On the first day I did eight trees. When I hit a particular bad patch of couch late in the afternoon, Markus came and asked me to help him with a project as a squall came down. Easy excuse to stop.
Then Jet died, and a few other more urgent projects popped up… The next batch I tackled were the couch-ridden trees, and a few others who were next in line. No skipping of difficult ones allowed, although I was very tempted to skip the couchy ones as I did in past years… This section also included two slightly more mature figs, where I literally had to cut the rabbit fence out among the low branches. So much for reuse and no plastic waste… Anyway in this batch I did 7 trees.
Captain’s log, Wednesday 31 July. (I’ve always wanted to write that… I really should have written this like a journal.) Yesterday after doing the “coop-hygiene” run, which invariably includes turning over a big heap of compost to incorporate the fouled fowl bedding, coffee grinds from the local church café, some shredded paper and the non-chookable kitchen scraps, after lunch break I carried on in the driveway. So by now I was heading into the area with really thick kikuyu. I only got to do 4 trees, but I really had to work hard to get the kikuyu roots out among the treelets’ roots. One of those was still a really small little tree and every time I pulled out a kikuyu root, the whole tree would shake and shudder. So I staked it with a strong stake as well. Two loaded wheelbarrows of roots carted away.
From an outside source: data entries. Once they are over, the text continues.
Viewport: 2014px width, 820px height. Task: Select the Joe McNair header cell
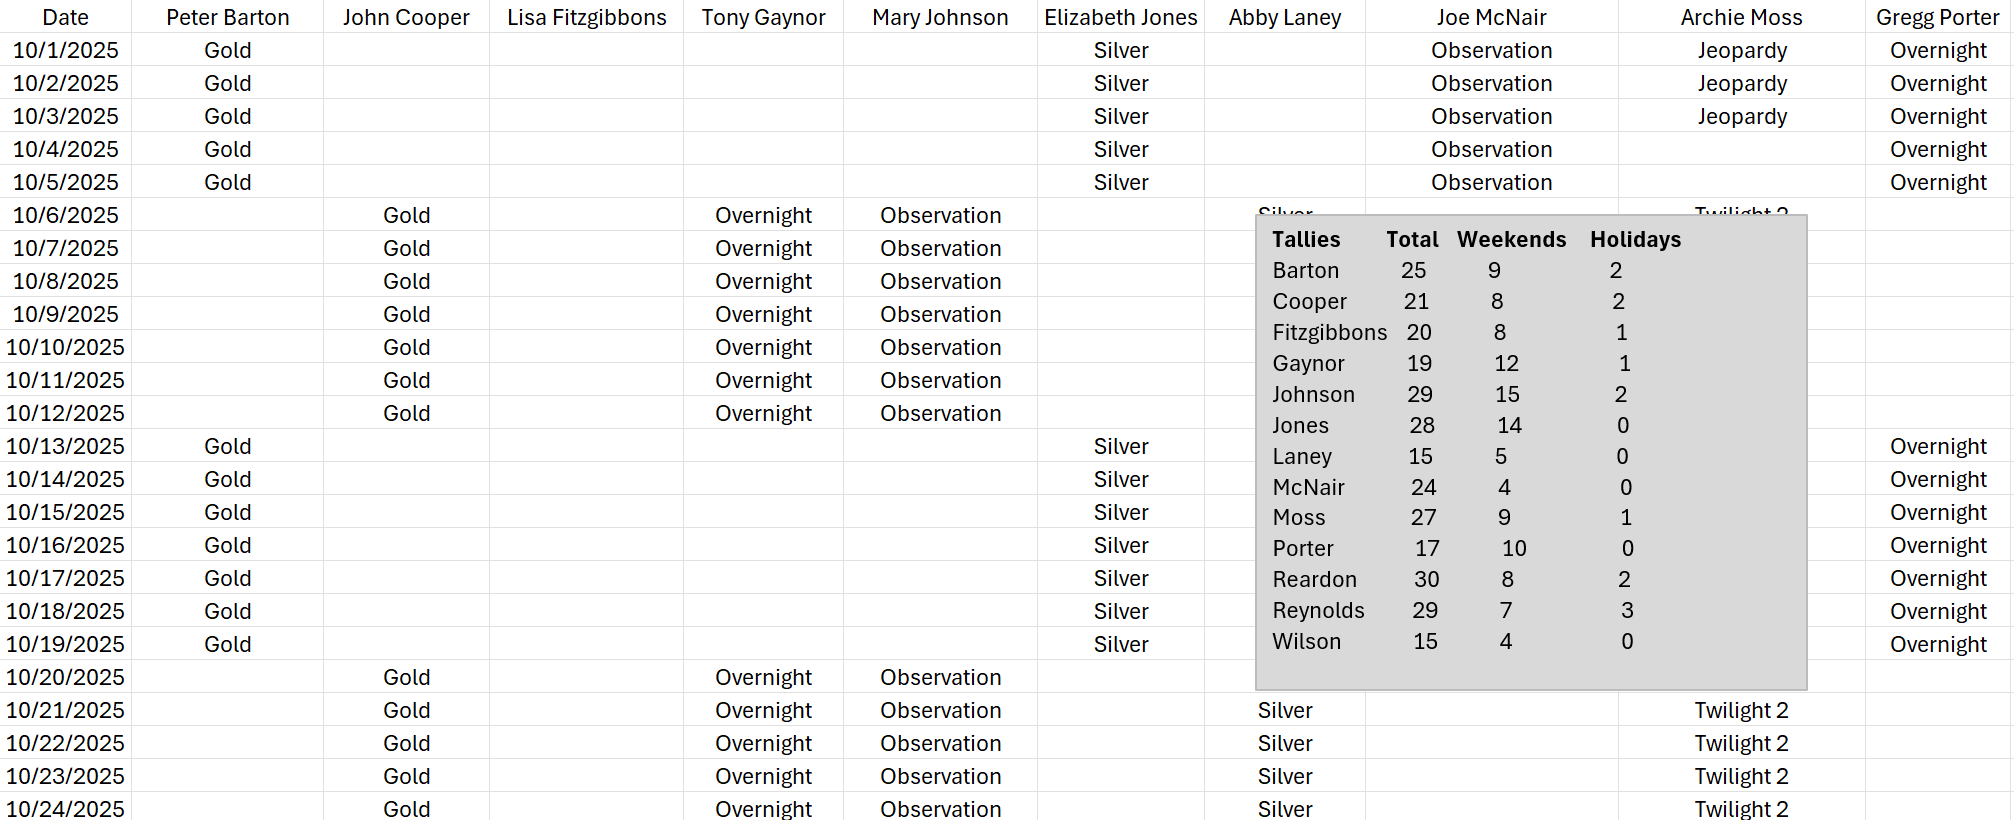[1491, 17]
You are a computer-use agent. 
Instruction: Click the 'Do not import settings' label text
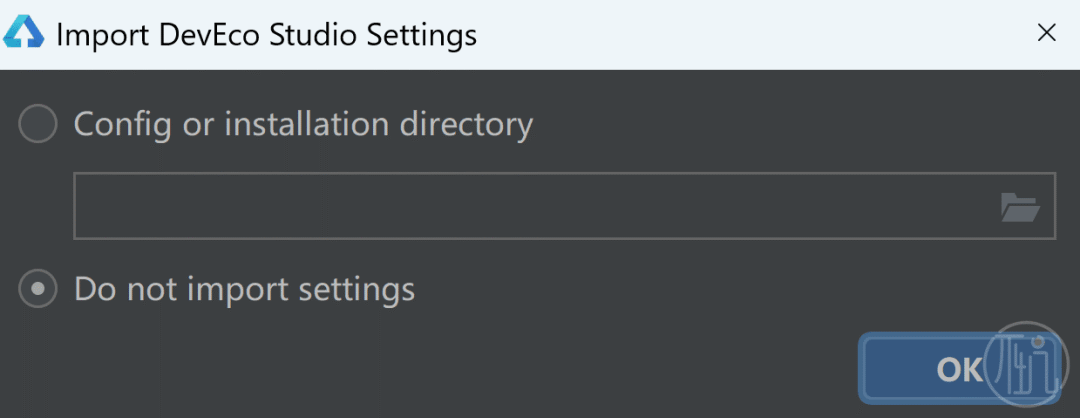[x=245, y=289]

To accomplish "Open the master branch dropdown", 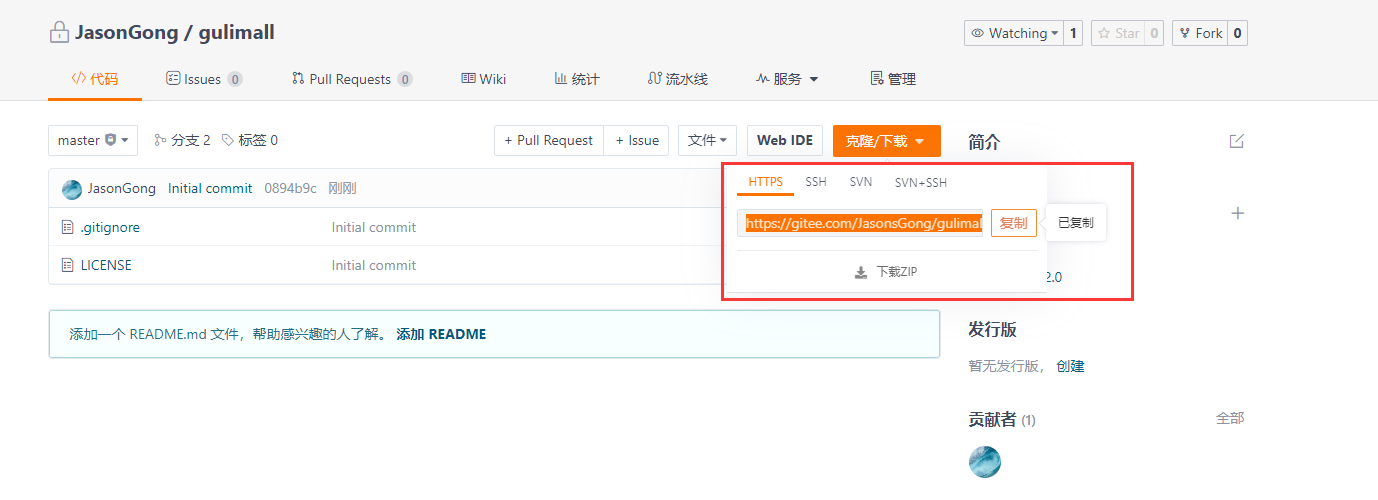I will coord(93,141).
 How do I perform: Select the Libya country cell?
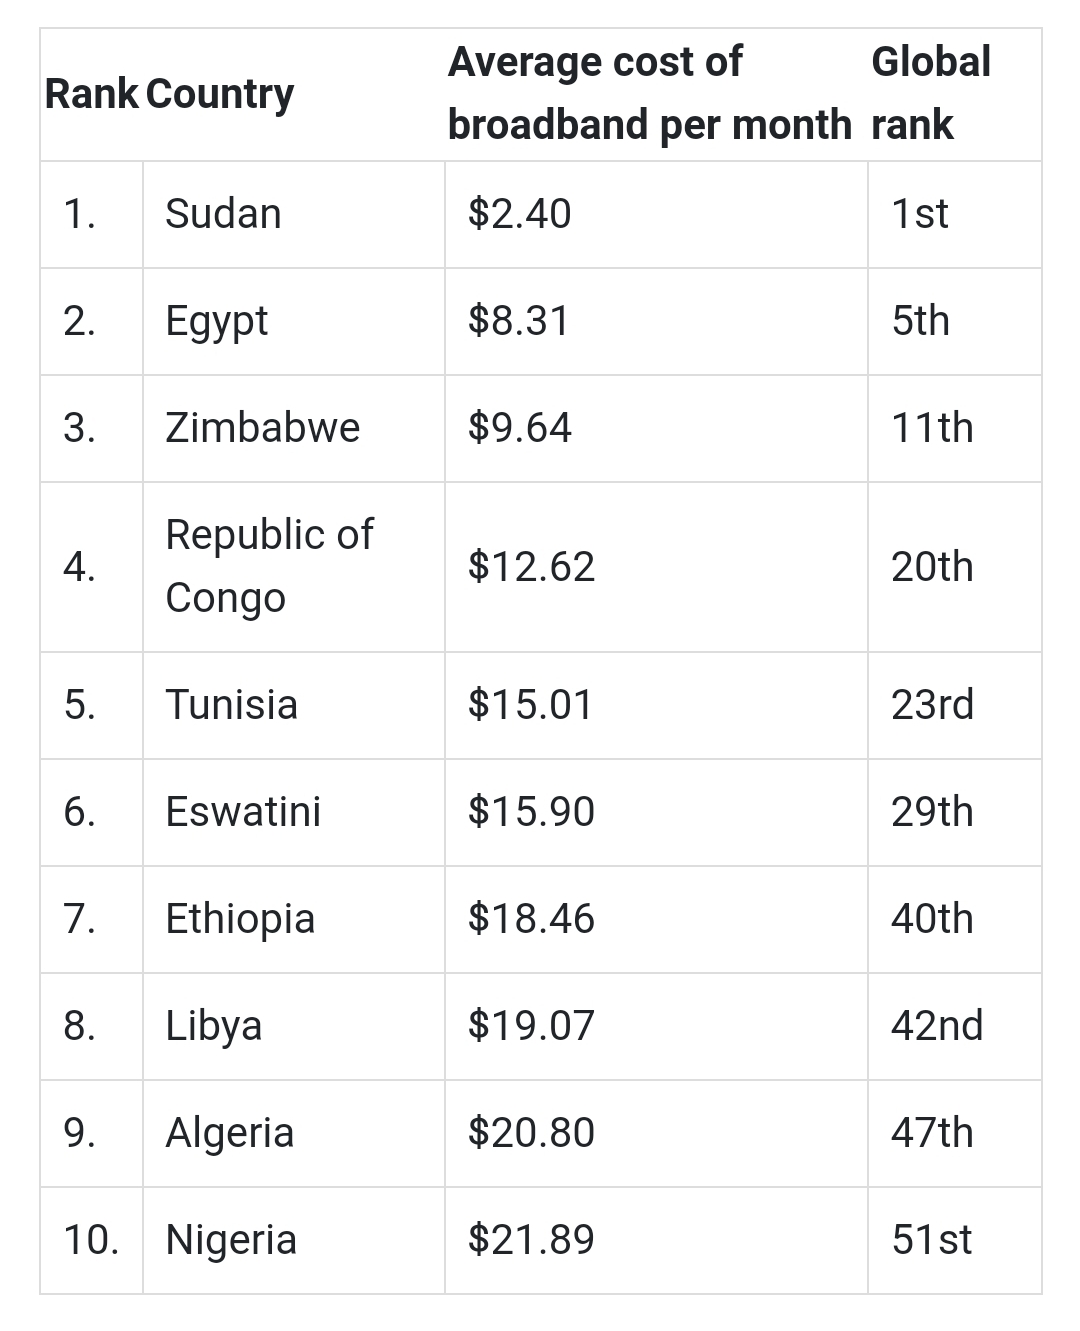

Slow but good progress. In fact, I would go mad if I had to do the whole thing non-stop from end to end, and I would probably work less effective the further I go. Small handle-able chunks of the hard slog works better for me.
Last week we had a lot on – again – it just seems to be that way this year. Anyway I had my day-job days swopped around, so Wednesday I could jump in after lunch again (after some other chicken-related work – but more about that soon). I was now in the midst of the thick kikuyu mat and every tree took more than half an hour to clear. I must have broken off some tree roots in the process too – to my great dismay – but the kikuyu was so thick around the roots that it was really hard to get it all out. I did five trees before it got time to do the chooks and in that time I filled the green recycle wheelie bin. We don’t cycle the kikuyu roots through our compost. Never. I do use the clippings from the lawn, and they work well to heat up the compost heaps, but I don’t want the roots anywhere near our compost.
Thursday we went to watch our kids on their school band tour, performing at their headmaster’s previous school. Two shows with half an hour break in between. Real little rock stars. I think they pulled it off amazingly – but then I guess I would. J Anyway so Friday I got onto the trees again, and between the squalls I did another five in the heavy kikuyu section. More of the same… so I won’t bore you (or me) with the same detail. I do have to add, we’re getting some consistent winter rain – thankfully much better than during last winter.
OK I’m going to stop the log here. It’s getting very repetitive (as does the job itself!) At this stage I have ten treelets to go – two hard ones in the thick kikuyu part, six easy ones in almost dry mulch and then two hard ones right at the end near the gate in a hard always-dry kikuyu-couch mix. I should be able to complete that in one day. I hope. After that, I have some other projects lined up, so I’ll get back to phase two in a while. Its goal is to take out “the rest” of the kikuyu, whatever that means… No doubt you’ll hear about it when it happens.